Based on the angular velocity data output from the A/D converter 14 and the angular displacement data output from the integrator 16, the panning control circuit 18 determines whether the image capturing apparatus is panning (panning determination). More specifically, for example, if the angular velocity data is equal to or more than a predetermined threshold, or if the angular velocity data is less than a predetermined threshold but the angular displacement data (integration result) is equal to or more than a predetermined threshold, the image capturing apparatus is determined to be panning.
The panning control circuit 18 then performs panning control in accordance with the panning determination result. In panning control, first, the lower cut-off frequency of the HPF 15 is gradually raised to reduce the shake frequency domain where blur correction functions. In addition, the value of the time constant to be used for the integral operation of the integrator 16 is gradually made smaller. Accordingly, the blur correction position gradually moves to the center of the moving range so that the value of the angular displacement data output from the integrator 16 gradually approaches the reference value (a possible value in a state without a shake).
On the other hand, upon determining that the image capturing apparatus is not in the panning state, the panning control circuit 18 gradually lowers the lower cut-off frequency of the HPF 15, and gradually increases the value of the time constant to be used for the integral operation of the integrator 16. Accordingly, the lower cut-off frequency of the HPF 15 and the value of the time constant to be used for the integral operation of the integrator 16 return to their initial states so that the panning control is canceled.

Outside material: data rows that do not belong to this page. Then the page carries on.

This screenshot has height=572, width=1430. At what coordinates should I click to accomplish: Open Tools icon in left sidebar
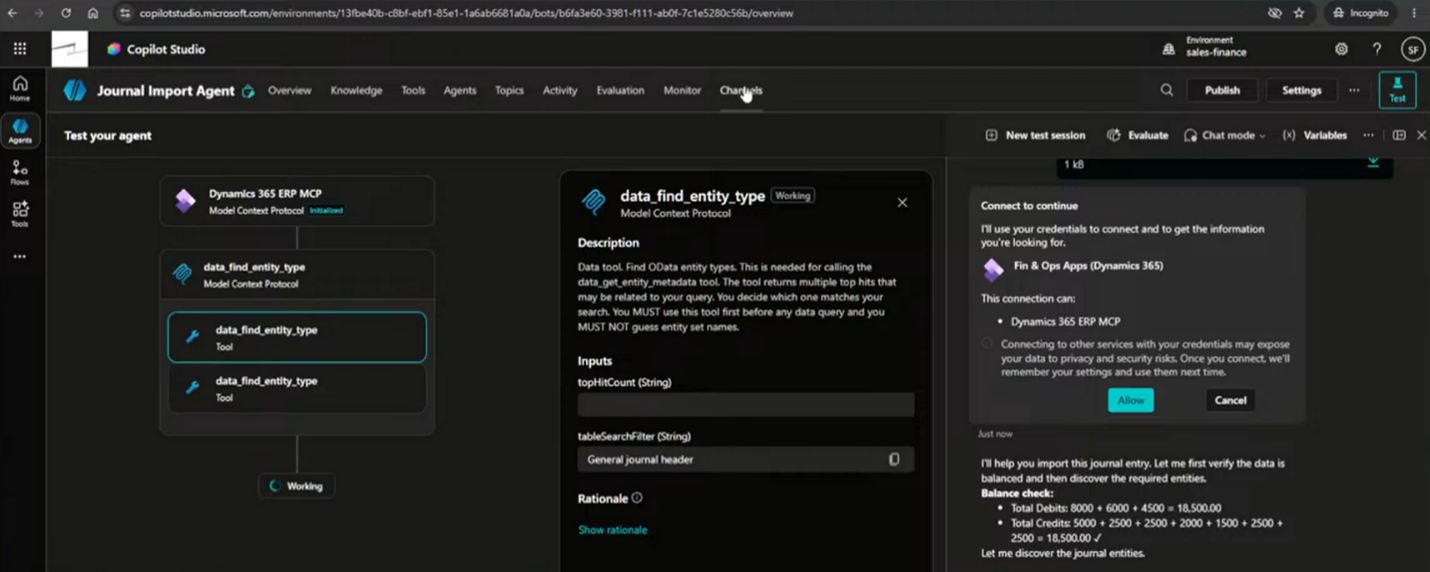coord(20,214)
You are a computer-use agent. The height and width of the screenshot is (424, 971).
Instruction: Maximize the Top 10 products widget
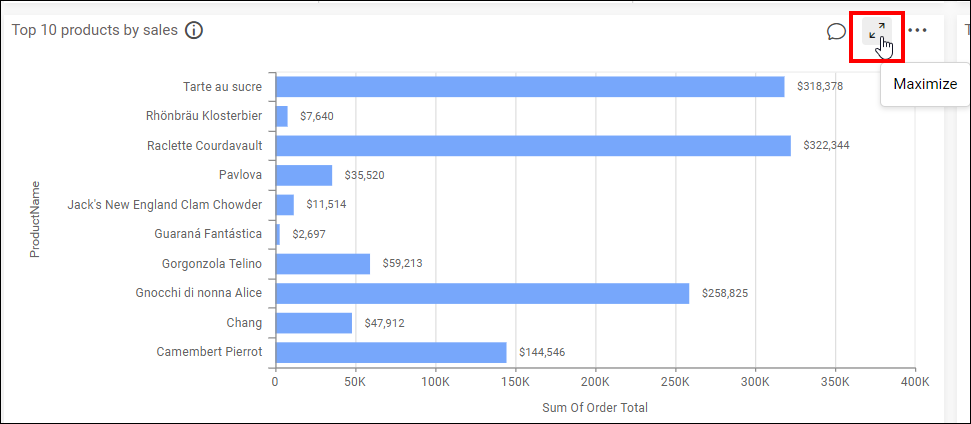click(x=876, y=32)
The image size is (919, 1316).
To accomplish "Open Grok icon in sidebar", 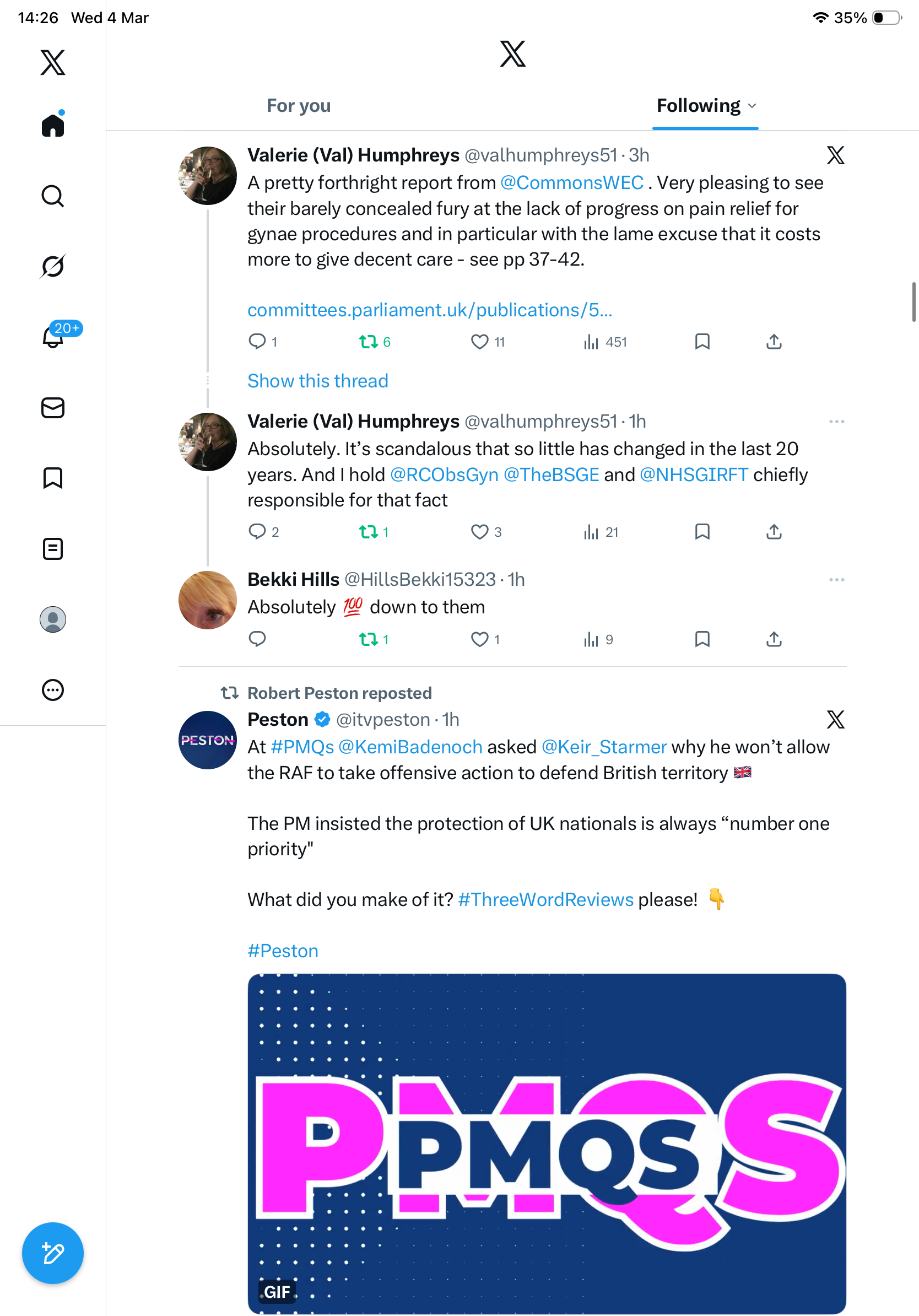I will coord(53,266).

For example, Japanese Patent No. 3186219 discloses a method of controlling the HPF 15 and the integrator 16 in the above-described panning mode.
However, the frequency band of the panning operation ranges approximately from DC to 1 Hz, and the frequency band of a camera shake or a body shake ranges approximately from 1 Hz to 10 Hz. That is, the frequency bands are very close. For this reason, the conventional technique disclosed in Japanese Patent No. 3186219 has the following problem.
Upon determining the panning state, the lower cut-off frequency of the HPF 15 and the value of the time constant in the integrator 16 are controlled to increase the signal attenuation amount of the frequency component of panning. At this time, the signal attenuation amount of the frequency component of a camera shake or a body shake during walking also increases. This results in a smaller blur correction effect when the image capturing apparatus is determined to be in the panning state than when it is determined not to be.